Good thing you’re here. From this post, you’re going to be given some interfaith relationship advice that can help ease your relationship and overcome the oldest obstacle in the book: religion.
Interfaith Relationship Advice For Interfaith Couples
You’re in an interfaith relationship – now what? Well, there are a couple of things you should talk about with your partner if you want a smooth ride. I know these conversations are awkward, but you deserve to live the life you want.
So, I’m going to share with you some interfaith relationship advice you need to hear.
Put all the cards on the table
You’re in an interfaith relationship, but is that what you really want? Or is your goal to get your partner to convert? You need to be honest with yourself and then put all the cards on the table.
What kind of life do you want to live? Do you accept your partner and their religion? Honesty is key if you want to make this relationship work.
Don’t ignore the differences
Of course, there are differences! How many centuries have people been fighting over religion? Yes, the differences are there – we all see them. But that’s okay.
The point isn’t to ignore the differences and pretend they don’t exist. Instead, step into the differences, explore them, and talk about them with your partner. Because let’s face it, those differences aren’t going anywhere.
Take an interest in your partner’s religion
What do you know about your partner’s religion? Have you taken the time to learn about it?

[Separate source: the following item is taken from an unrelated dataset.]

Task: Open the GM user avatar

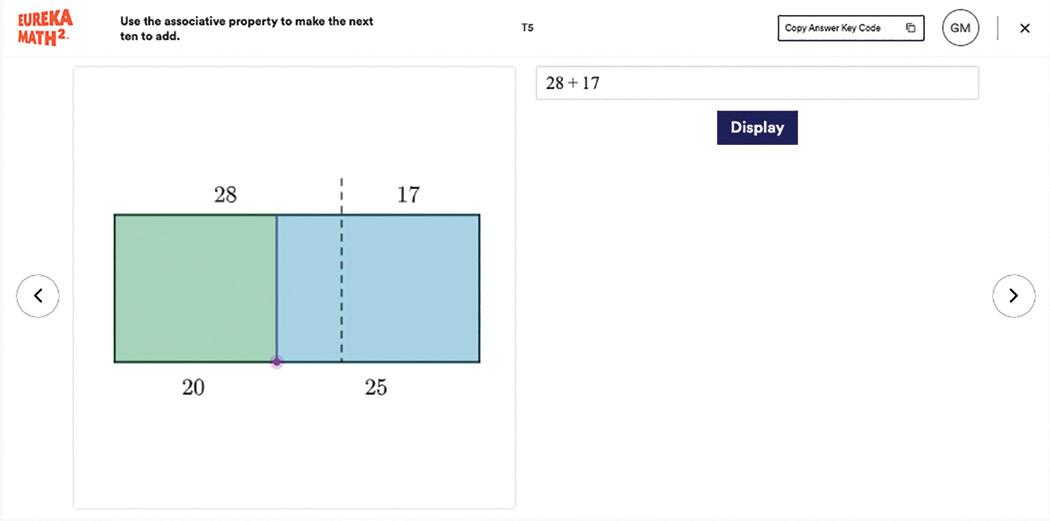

This isn’t to convert – the point is by showing an interest, you’re showing respect towards your partner’s beliefs. Plus, you’ll get to learn more about who your partner is through this.
Where are the similarities?
Sure, there are many differences between religions, but there are also many similarities. I didn’t know much about Judaism, yet, I soon learned how many things in common it has with Christianity (and it makes sense since Christianity is based on Judaism).
Look at the similarities and positive values that both religions bring forward – you may find they’re not as different as you thought they were.
Talk about the future
This was a hard one for me. The future. While you may not want to think about it, you’ll have to.
One day, you may want to have children – what will you two do? How will you raise your children? What holidays will you celebrate with them? How will you discuss your religions?
Can you and your partner align on this? This is something you need to talk about before taking the next step forward.
Talk to your families
If not, it’s important to involve your families and share with them your beliefs, the events you two want to celebrate, etc. While you’re not seeking your in-laws’ approval, they’re a part of your life. So, why not include them in the journey? Perhaps they will learn something new.
When I first started dating my partner, it was a huge culture shock for me. I didn’t have any experience with Judaism, and I was struggling with my own identity and beliefs.
So, I went to therapy. Well, we went to therapy. And if there’s one thing I can tell you, it helped. It gave me perspective, allowed me to explore my feelings in a safe place, and understand my partner’s point of view.
Relationship problems and solutions go hand-in-hand. And when you’re in an interfaith relationship, you need to talk it out when a problem arises. I hope this interfaith relationship advice helps you and your partner get on the same page.